▶ _ACTIVITY_: Leaving out the pictures, please reproduce exactly and only the lines from the one that contains "Click the history clock icon" through the last line below.

▶ _RECORDS PROVIDED_:

------------------------

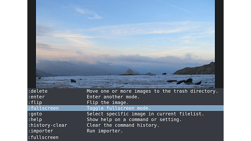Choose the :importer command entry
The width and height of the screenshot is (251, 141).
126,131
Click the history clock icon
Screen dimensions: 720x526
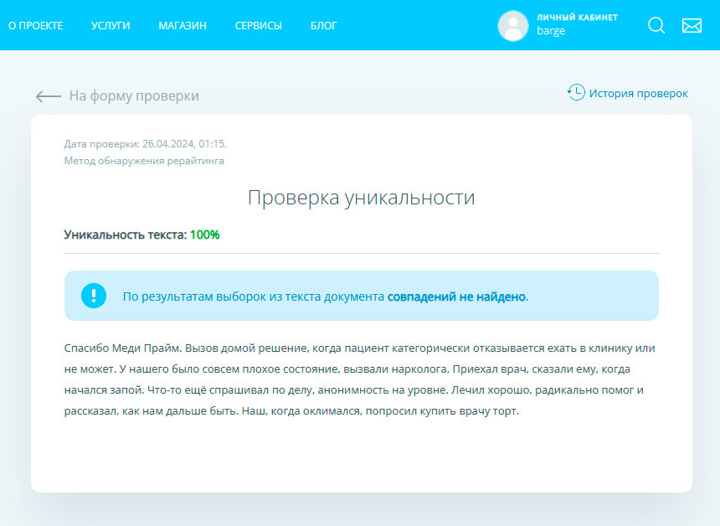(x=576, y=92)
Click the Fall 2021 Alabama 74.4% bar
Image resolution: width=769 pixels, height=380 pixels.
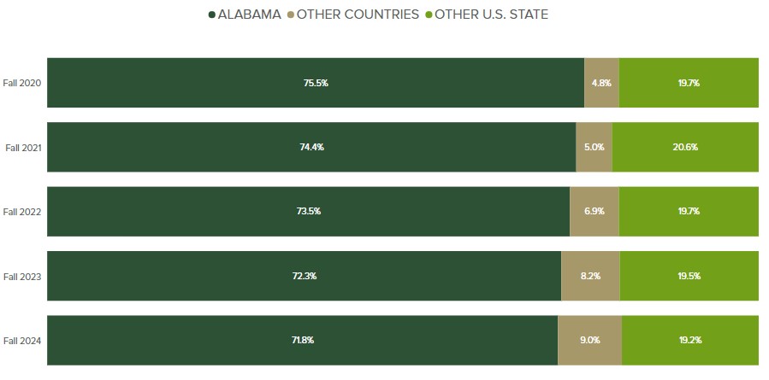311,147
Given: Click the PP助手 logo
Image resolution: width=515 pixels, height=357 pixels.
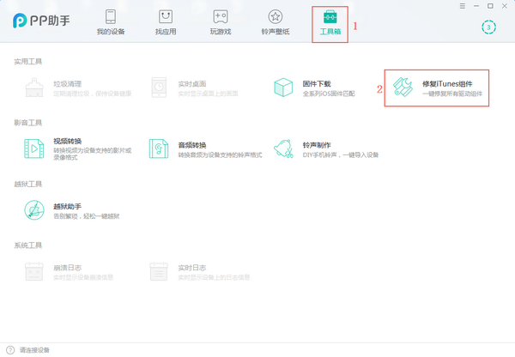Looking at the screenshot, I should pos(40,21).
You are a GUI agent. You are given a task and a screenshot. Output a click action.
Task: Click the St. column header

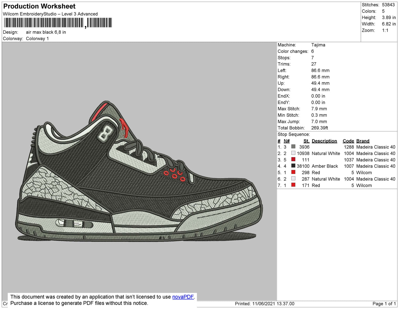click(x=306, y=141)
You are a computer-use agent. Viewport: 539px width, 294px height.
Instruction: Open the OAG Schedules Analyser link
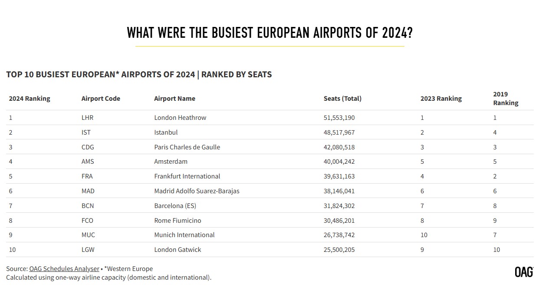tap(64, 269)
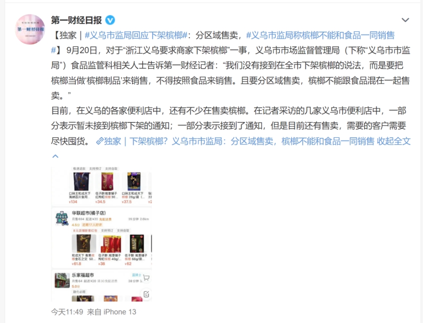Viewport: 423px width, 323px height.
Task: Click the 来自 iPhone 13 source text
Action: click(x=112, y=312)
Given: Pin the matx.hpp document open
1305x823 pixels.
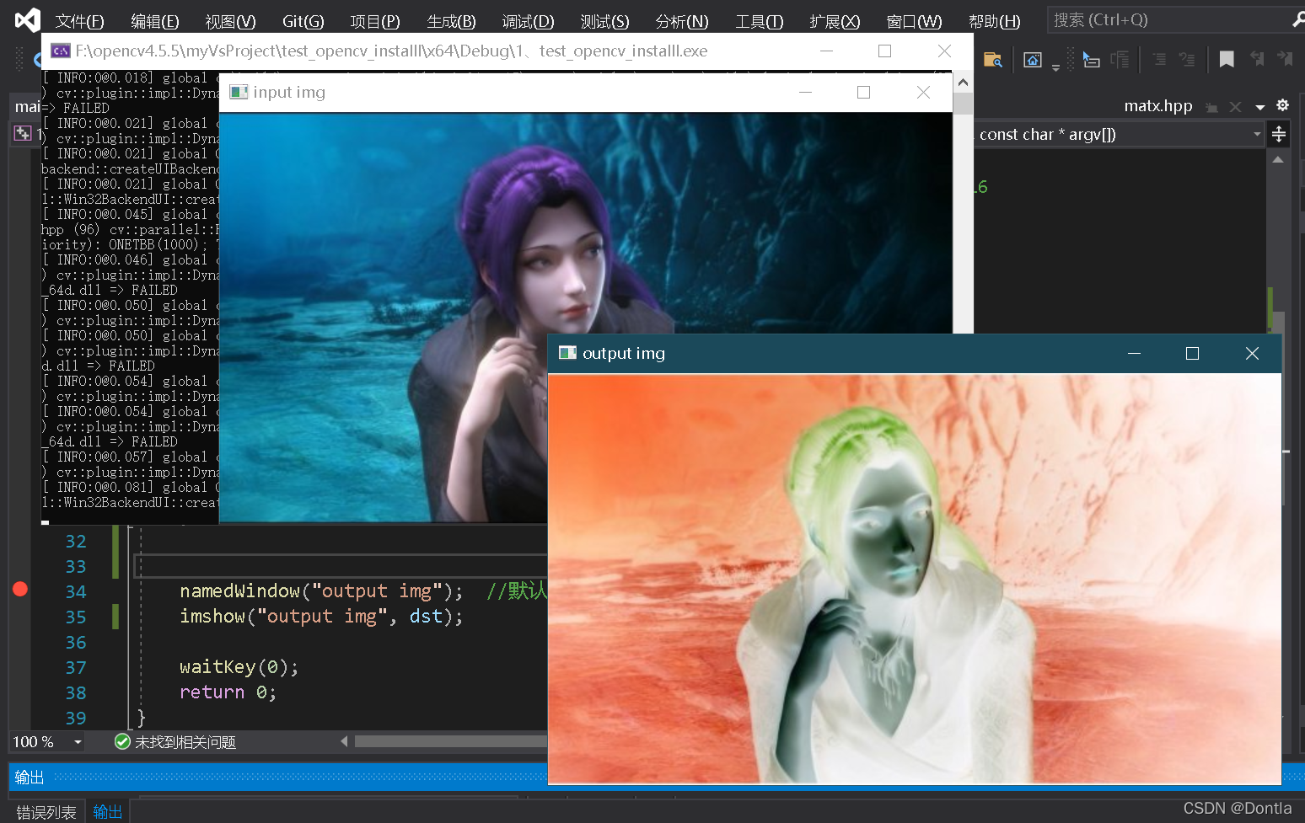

------------------------

▶ _ANSWER TO THIS EXERCISE_:
Click the history clock icon
Screen dimensions: 720x526
(x=576, y=92)
Click the Fall 2021 Alabama 74.4% bar
Image resolution: width=769 pixels, height=380 pixels.
311,147
Given: Click the PP助手 logo
Image resolution: width=515 pixels, height=357 pixels.
Looking at the screenshot, I should pos(40,21).
You are a GUI agent. You are given a task and a screenshot. Output a click action.
Task: Click the St. column header

click(x=306, y=141)
You are a computer-use agent. Viewport: 539px width, 294px height.
Instruction: Open the OAG Schedules Analyser link
tap(64, 269)
Viewport: 423px width, 323px height.
Task: Click the 来自 iPhone 13 source text
Action: click(x=112, y=312)
Given: Pin the matx.hpp document open
1305x823 pixels.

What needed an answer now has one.